My wife and I have been married almost 5 years, we have 2 children ages 3 & 2. Things have been ok lately, not great but I figured we are just dealing with the daily grind of raising 2 kids and both working. We haven't had a lot of alone time with each other lately, but we both are to blame for that. Our sex life has been okay, but almost always initiated by me. About a month ago it came to light that she had been texting and seeing a coworker after hours. She is a school teacher and this guy is the PE coach who was running a workout group of 5-6 ladies after school. Once caught, she admitted that they had kissed once.
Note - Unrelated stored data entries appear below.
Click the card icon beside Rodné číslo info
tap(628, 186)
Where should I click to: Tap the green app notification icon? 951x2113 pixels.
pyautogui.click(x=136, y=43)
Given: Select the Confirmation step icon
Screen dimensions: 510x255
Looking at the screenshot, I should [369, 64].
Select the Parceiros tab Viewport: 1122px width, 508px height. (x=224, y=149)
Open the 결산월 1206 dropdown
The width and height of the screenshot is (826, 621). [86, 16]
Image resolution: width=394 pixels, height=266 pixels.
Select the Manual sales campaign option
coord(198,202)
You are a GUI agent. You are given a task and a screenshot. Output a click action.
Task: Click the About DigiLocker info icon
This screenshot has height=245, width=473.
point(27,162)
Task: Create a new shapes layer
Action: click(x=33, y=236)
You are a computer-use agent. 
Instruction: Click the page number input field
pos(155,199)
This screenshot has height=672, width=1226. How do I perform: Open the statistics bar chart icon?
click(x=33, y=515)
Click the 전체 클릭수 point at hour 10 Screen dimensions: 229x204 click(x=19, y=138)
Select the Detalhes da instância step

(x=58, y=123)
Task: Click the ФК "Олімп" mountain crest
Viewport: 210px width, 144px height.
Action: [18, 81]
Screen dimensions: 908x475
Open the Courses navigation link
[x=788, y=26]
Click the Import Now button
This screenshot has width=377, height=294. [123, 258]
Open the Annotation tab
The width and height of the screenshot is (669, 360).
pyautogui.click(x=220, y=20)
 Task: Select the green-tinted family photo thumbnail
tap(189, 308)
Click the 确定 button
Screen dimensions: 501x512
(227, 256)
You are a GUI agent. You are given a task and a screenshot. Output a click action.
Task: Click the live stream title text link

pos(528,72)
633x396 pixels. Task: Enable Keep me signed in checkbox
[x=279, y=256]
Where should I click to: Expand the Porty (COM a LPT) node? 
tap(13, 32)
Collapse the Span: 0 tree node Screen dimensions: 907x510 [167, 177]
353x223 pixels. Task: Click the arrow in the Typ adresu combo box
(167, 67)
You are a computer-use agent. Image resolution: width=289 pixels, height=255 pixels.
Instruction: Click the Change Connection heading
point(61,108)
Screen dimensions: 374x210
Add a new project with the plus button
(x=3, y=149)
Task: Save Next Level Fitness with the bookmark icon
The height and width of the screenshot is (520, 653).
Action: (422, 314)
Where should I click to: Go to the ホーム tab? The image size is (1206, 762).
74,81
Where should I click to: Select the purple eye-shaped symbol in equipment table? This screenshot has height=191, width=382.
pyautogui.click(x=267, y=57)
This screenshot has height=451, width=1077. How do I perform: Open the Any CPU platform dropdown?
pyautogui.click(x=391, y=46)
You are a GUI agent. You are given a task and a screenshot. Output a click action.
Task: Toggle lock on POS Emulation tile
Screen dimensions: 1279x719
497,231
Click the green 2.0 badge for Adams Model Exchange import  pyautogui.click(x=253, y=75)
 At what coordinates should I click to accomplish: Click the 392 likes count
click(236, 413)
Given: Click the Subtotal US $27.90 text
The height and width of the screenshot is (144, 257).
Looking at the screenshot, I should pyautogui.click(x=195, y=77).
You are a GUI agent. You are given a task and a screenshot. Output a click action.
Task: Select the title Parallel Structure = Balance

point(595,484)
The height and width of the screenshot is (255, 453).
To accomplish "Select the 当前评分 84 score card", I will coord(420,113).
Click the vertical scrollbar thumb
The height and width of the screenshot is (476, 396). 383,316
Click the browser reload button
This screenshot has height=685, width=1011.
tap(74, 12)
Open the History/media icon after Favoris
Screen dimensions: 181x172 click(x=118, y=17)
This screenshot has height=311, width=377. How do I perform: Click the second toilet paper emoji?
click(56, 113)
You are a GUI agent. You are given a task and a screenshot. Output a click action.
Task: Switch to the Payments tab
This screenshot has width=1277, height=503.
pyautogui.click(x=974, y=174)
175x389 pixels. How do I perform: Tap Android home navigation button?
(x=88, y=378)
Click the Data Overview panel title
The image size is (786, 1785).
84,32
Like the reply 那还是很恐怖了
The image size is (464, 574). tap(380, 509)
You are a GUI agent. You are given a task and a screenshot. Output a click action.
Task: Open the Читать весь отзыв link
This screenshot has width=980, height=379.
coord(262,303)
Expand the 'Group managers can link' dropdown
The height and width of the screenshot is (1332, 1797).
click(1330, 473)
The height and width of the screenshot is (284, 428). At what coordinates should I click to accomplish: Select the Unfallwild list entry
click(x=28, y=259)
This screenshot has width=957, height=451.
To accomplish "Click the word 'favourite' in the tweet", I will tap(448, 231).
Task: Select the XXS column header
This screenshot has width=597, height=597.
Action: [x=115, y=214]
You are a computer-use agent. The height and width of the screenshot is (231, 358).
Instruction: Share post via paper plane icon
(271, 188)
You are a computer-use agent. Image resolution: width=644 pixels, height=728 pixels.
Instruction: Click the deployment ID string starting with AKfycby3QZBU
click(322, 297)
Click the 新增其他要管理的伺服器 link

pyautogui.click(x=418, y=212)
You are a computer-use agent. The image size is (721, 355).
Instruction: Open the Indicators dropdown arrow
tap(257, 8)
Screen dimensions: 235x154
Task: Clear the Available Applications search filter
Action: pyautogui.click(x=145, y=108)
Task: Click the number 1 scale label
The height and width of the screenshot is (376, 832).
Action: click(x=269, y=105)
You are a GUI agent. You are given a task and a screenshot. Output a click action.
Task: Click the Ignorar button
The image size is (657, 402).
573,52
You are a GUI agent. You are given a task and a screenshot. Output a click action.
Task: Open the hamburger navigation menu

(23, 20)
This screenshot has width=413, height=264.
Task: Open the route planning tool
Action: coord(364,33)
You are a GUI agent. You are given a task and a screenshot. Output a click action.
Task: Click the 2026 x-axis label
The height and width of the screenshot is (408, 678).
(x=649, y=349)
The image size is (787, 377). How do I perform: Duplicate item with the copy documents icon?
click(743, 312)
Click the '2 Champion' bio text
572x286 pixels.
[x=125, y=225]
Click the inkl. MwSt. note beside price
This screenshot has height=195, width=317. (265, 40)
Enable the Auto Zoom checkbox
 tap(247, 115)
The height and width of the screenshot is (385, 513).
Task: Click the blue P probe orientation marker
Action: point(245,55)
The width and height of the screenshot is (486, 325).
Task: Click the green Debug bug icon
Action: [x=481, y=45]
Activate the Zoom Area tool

She was very apologetic for about 2 days, and then began blaming me for pushing her to this point. She started telling me things that I do that bother her that I had no clue about. She says I am too controlling and that I am threatened by her independence. (She just went back to work this year.) I began apologizing and telling her that I want to work on things and we agreed to see a marriage counselor. She also agreed to stop contacting the other man, and based on a later check of her deleted messages, she had not been contacting him, other than seeing him at work. She had stopped working out in the afternoons with the group also.

A week later we were supposed to take a vacation together but she said that things were bad and didn't feel like she would enjoy a vacation, and I understood. We sent the kids to her mom's for the weekend and decided to stay home together and maybe go on a couple dates and work on us. The first night without kids she says that the girls from work want to have a girls night out. I reluctantly agreed and asked her just to be honest with me about where they were going and when they would be back. Her friend came and picked her up, and I decided to follow them. I was not comfortable doing it, but I felt like I had to be able to trust her.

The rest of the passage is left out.